Читать «Простодушное чтение» онлайн - страница 31

Сергей Павлович Костырко

И тем не менее перед нами – новая книга Довлатова. Новая даже при том, что сюжеты ее и персонажи вроде уже знакомы, да и тексты (фразы, периоды, отдельные – довольно пространные – отрывки прозы) читаны. Скажем, текст «Три города прошли через мою жизнь» воспроизводится в книге трижды: в «Невидимой газете» и двух разных газетных текстах. Но к самоповторам как художественному приему Довлатов успел приучить читателя в своих «законченных» произведениях. Историю своего знакомства с женой Леной и их последующей совместной жизни он изображает как минимум трижды – в «Наших», в «Чемодане», в «Заповеднике». И каждый раз история эта звучала по-новому, с новыми деталями, новыми сюжетными поворотами, но основа сюжета, а главное, содержание его оставалось неизменным (прием, вызывающий отдаленные ассоциации с эстетикой кубистов, предлагающих объект сразу в нескольких планах). Таких примеров можно приводить много. Но главное не в этом, главное в том, как естественно вот эта новая/старая книга встраивается в читательское восприятие очередной – абсолютно полноценной, игнорирующей слово «материалы» – главой освоенного уже нами повествования под названием «Сергей Довлатов».

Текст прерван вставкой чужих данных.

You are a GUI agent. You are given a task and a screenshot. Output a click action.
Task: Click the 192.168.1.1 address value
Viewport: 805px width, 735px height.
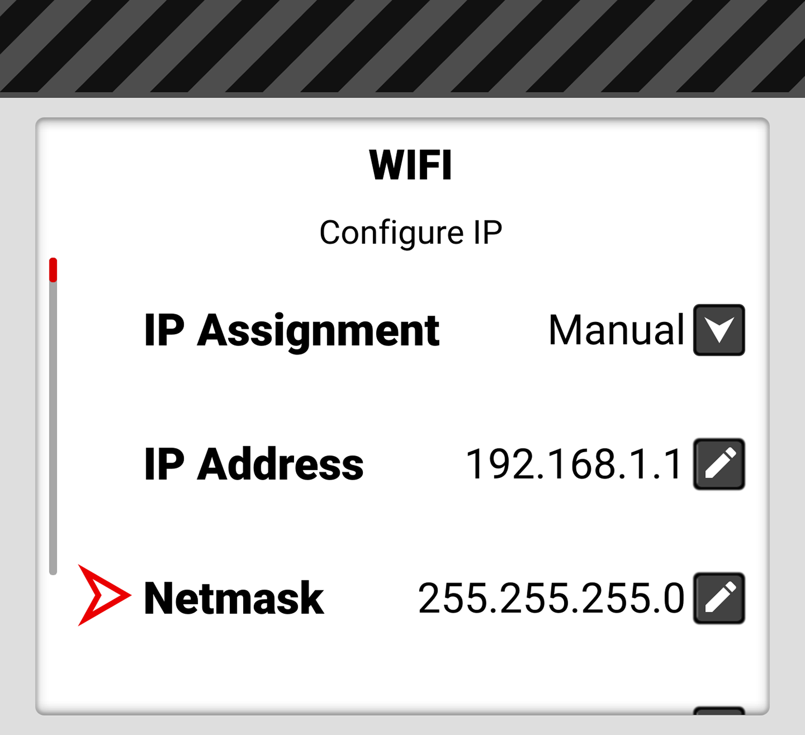pos(574,464)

Эффект этот – производное самой логики довлатовской прозы. Выбранной им литературной стратегии. Стратегии вроде как простенькой, незамысловатой («что вижу, о том пою» – буквально), но при чуть более внимательном рассмотрении – стратегии достаточно сложной и спорной. Способной даже шокировать.

На протяжении прошлого (условно говоря) века сложилась и почти отвердела как самая оптимальная форма литературного поведения вот такая стратегия: автор должен (вынужден) учитывать, что условием его литературного успеха, кроме таланта, должно быть еще и наличие завораживающей легенды об авторе. То есть создаваемый им в литературе мир обязательно должен включать в себя и сюжет самого автора, желательно сюжет неординарный и интригующий. Стратегия эта изначально противостоит самой природе литературного творчества как игнорирующая провиденциальный, скажем так, характер литературного творчества, как уравнивающая творца и человека. Точнее, опускающая то, до чего смог дотянуться в своем творчестве писатель, до уровня его личности. О том, что поэт-творец и поэт-человек – не одно и то же, знали всегда («Пока не требует поэта к священной жертве Аполлон»). И тем не менее… Двадцатый же век сделал эту ситуацию для писателей проблемой, и достаточно серьезной – мемуаристы вспоминают, что Фолкнер брал ружье, когда выходил из своего дома навстречу приехавшим репортерам, – он защищал приватность своей личной жизни писателя. Потом писатели махнули рукой («Зачем бесплодно спорить с веком») и сами включились в этот процесс, как, скажем, Ахматова, всеми доступными ей средствами отцеживавшая и редактировавшая свою биографическую легенду. И, кстати, знаменитая фраза про то, «какую биографию делают нашему Рыжему» (Бродскому), принадлежит именно ей, хорошо знающей, о чем говорит. Другое дело, что сама она вряд ли сводила содержание поэзии Бродского к содержанию личности поэта, даже такой неординарной. И здесь не только жажда успеха, это еще самый верный по нашим временам способ писателя спрятаться за миф о себе. Довлатов же эту ситуацию использовал как собственную литературную стратегию – он изначально делает литературой самого себя. Родителей. Друзей. Жену. Дочку. Собаку Глашу. Делает литературой свою биографию и биографию своего поколения. И отнюдь не используя ее как «материал, на основе творческого преображения которого…», а, так сказать, впрямую, в лоб. И, естественно, абсолютно реален персонаж, поставленный в центре этого мифа под названием «Сергей Довлатов».